§ **Data to use**:
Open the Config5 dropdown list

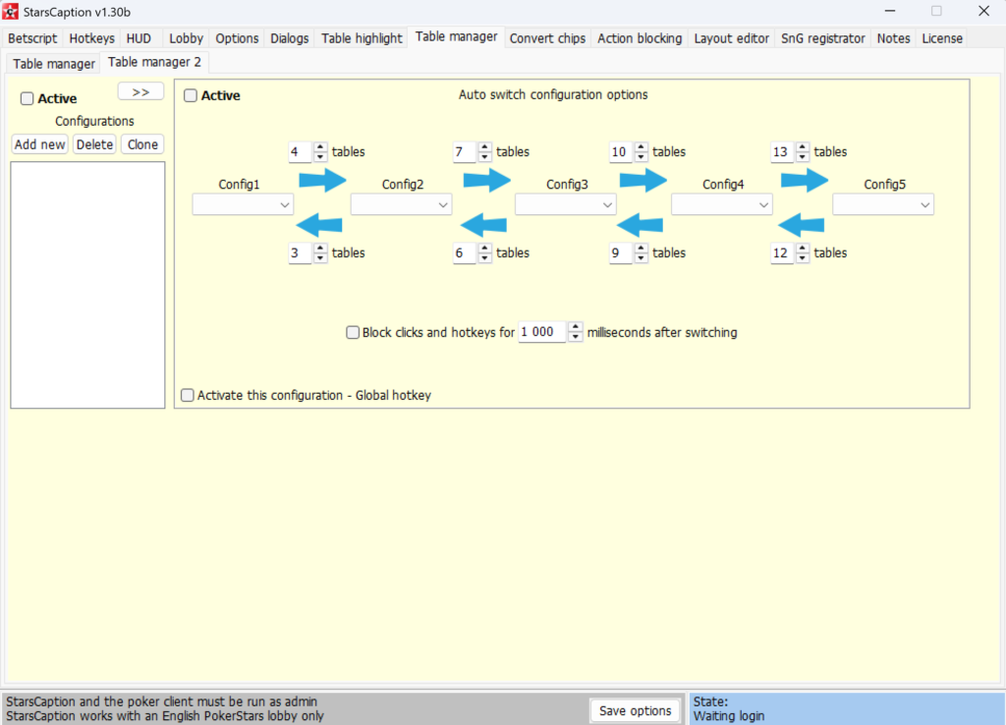(883, 204)
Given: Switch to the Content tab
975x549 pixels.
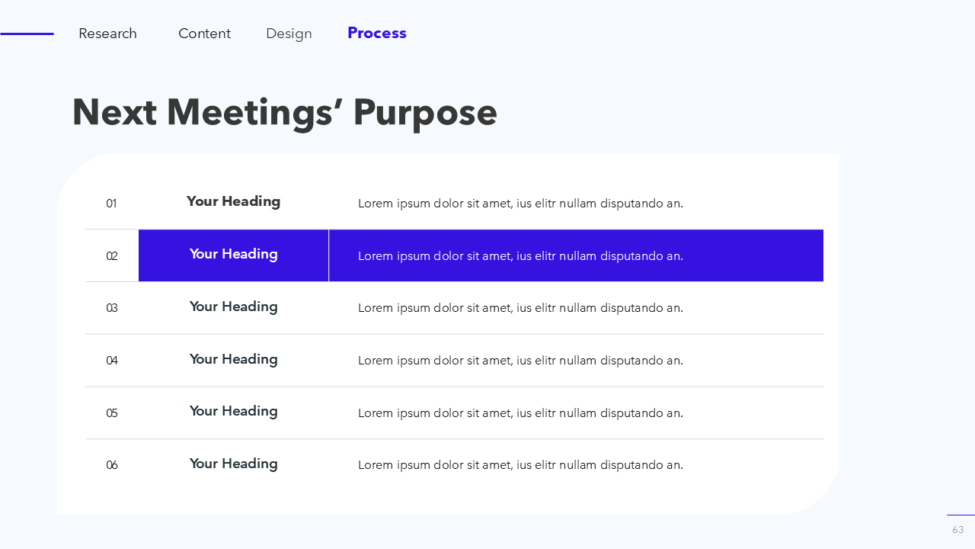Looking at the screenshot, I should 204,34.
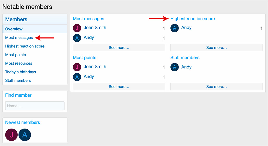The height and width of the screenshot is (146, 268).
Task: Click John Smith's avatar under Most points
Action: point(77,67)
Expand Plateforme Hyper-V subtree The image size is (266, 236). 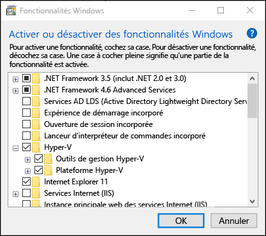point(27,171)
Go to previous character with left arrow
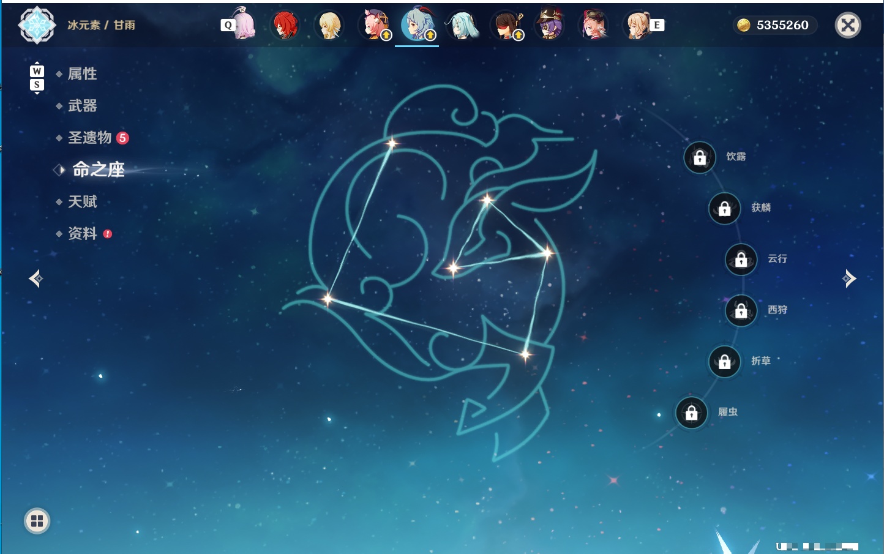This screenshot has width=884, height=554. click(x=36, y=279)
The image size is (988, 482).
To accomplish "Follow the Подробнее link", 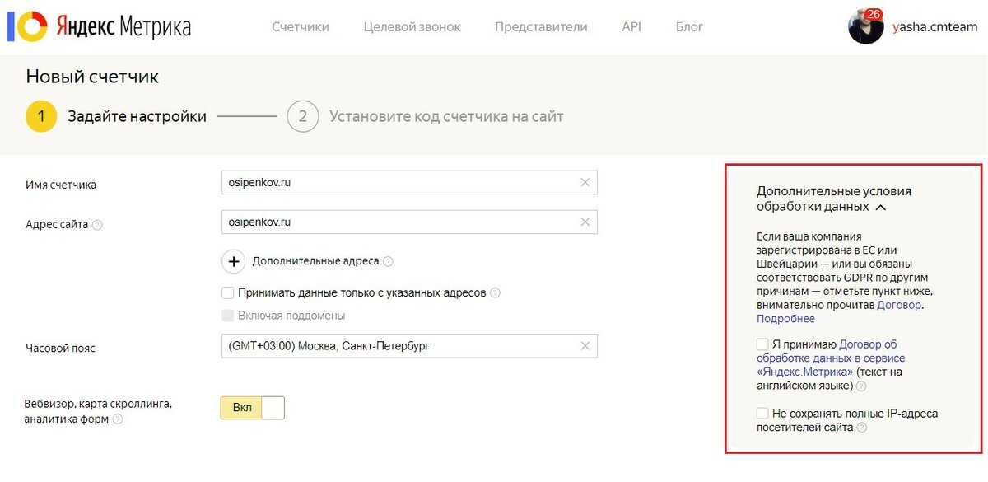I will 785,319.
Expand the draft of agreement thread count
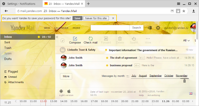Viewport: 199px width, 106px height. (x=142, y=58)
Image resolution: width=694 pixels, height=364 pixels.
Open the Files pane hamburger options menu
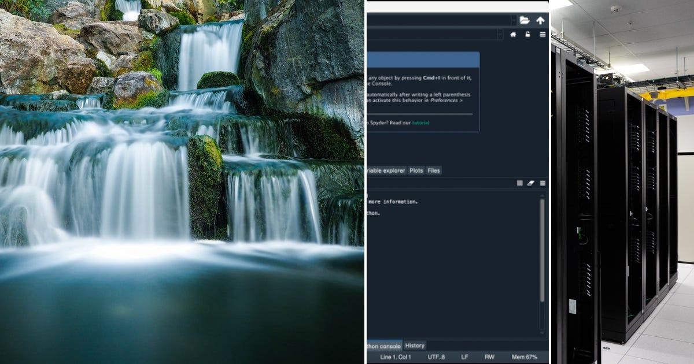[x=541, y=34]
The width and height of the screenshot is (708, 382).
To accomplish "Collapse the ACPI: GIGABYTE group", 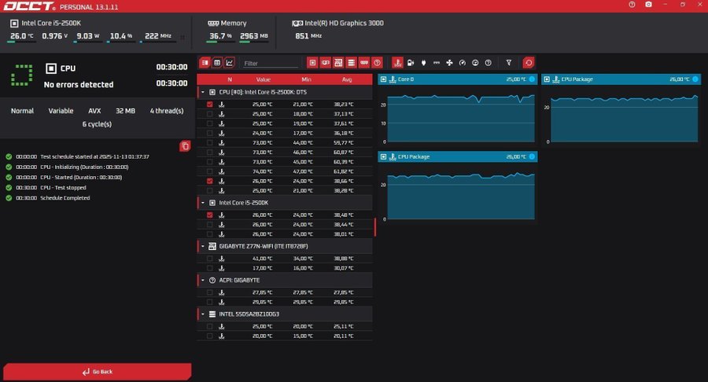I will [x=202, y=280].
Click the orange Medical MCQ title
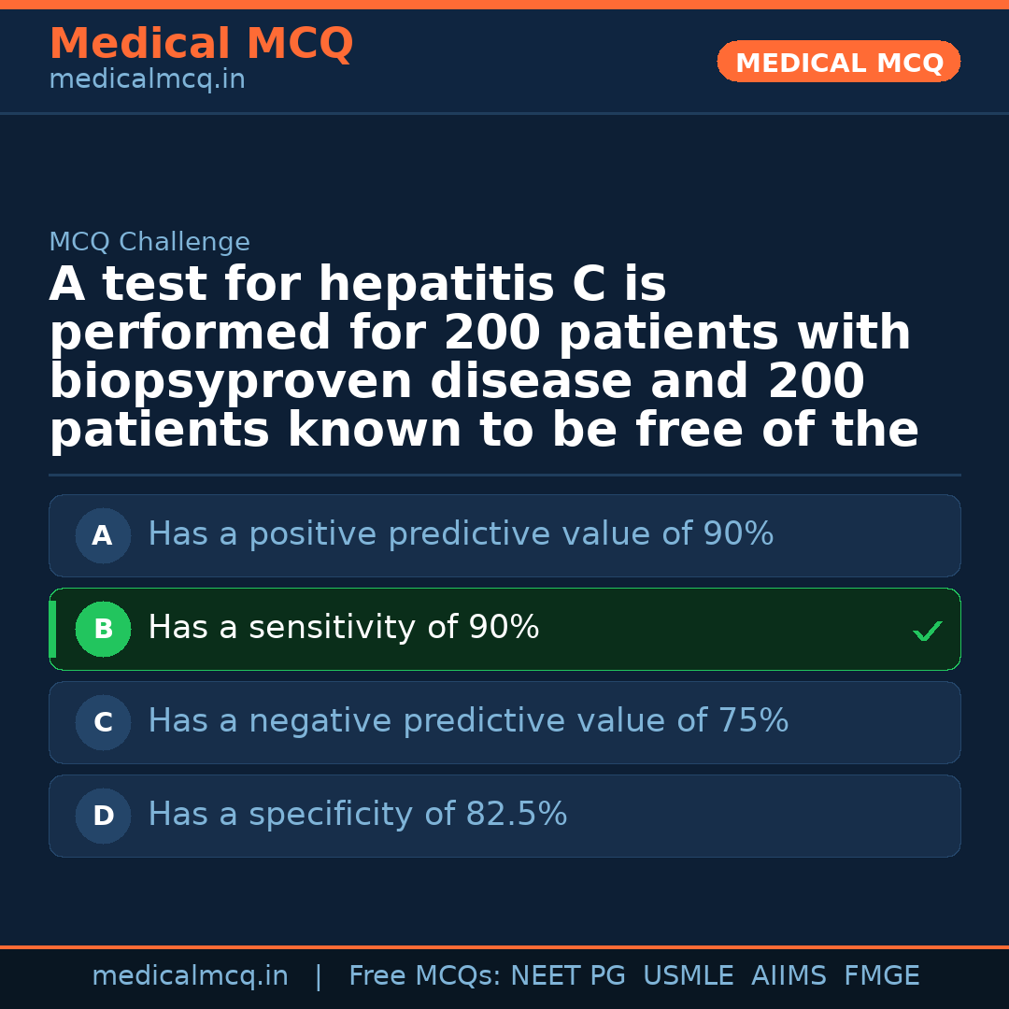 coord(201,44)
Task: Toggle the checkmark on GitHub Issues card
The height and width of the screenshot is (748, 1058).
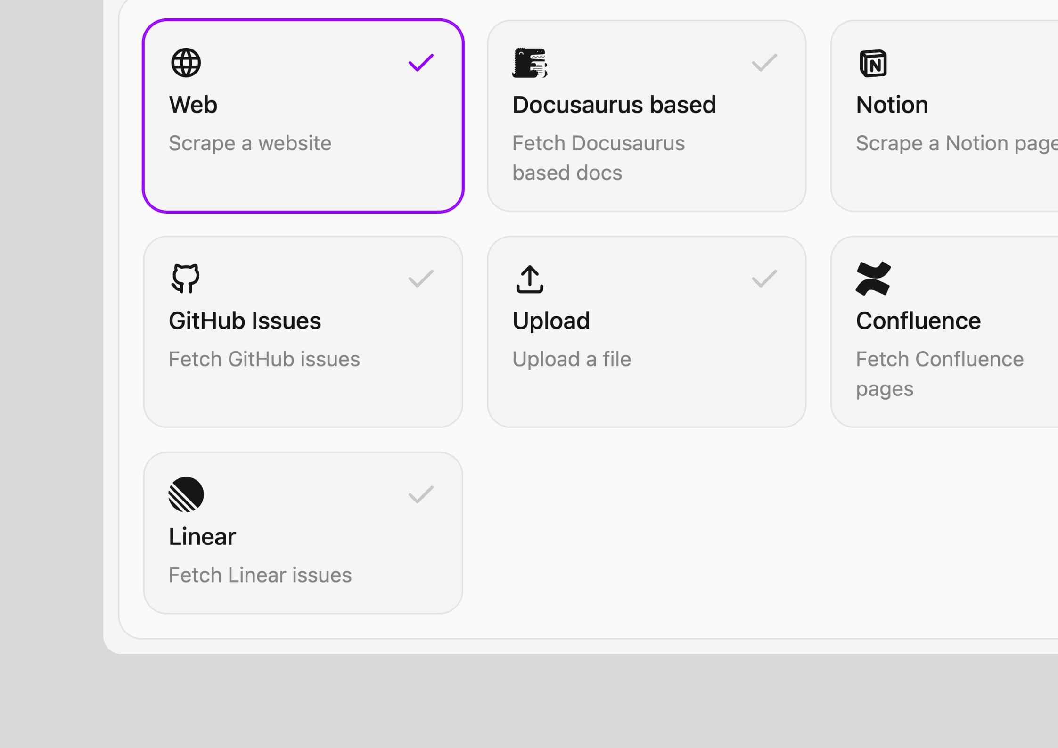Action: pos(420,279)
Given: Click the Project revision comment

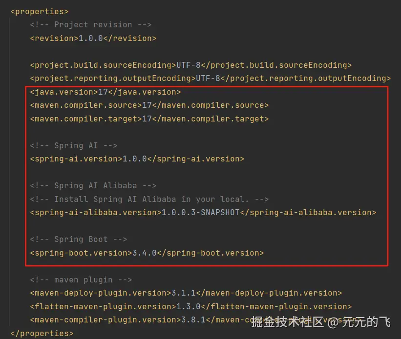Looking at the screenshot, I should click(x=90, y=25).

§ **Required action**: Transcribe, please, the lines from the one holding "Task: Toggle the" to the final line of the material, both included, exactly and with no extra lines, and skip the pictures.

§ **Output for this task**:
Task: Toggle the checkmark on GitHub Issues card
The height and width of the screenshot is (748, 1058).
Action: pos(420,279)
Given: Click the Project revision comment

Looking at the screenshot, I should click(x=90, y=25).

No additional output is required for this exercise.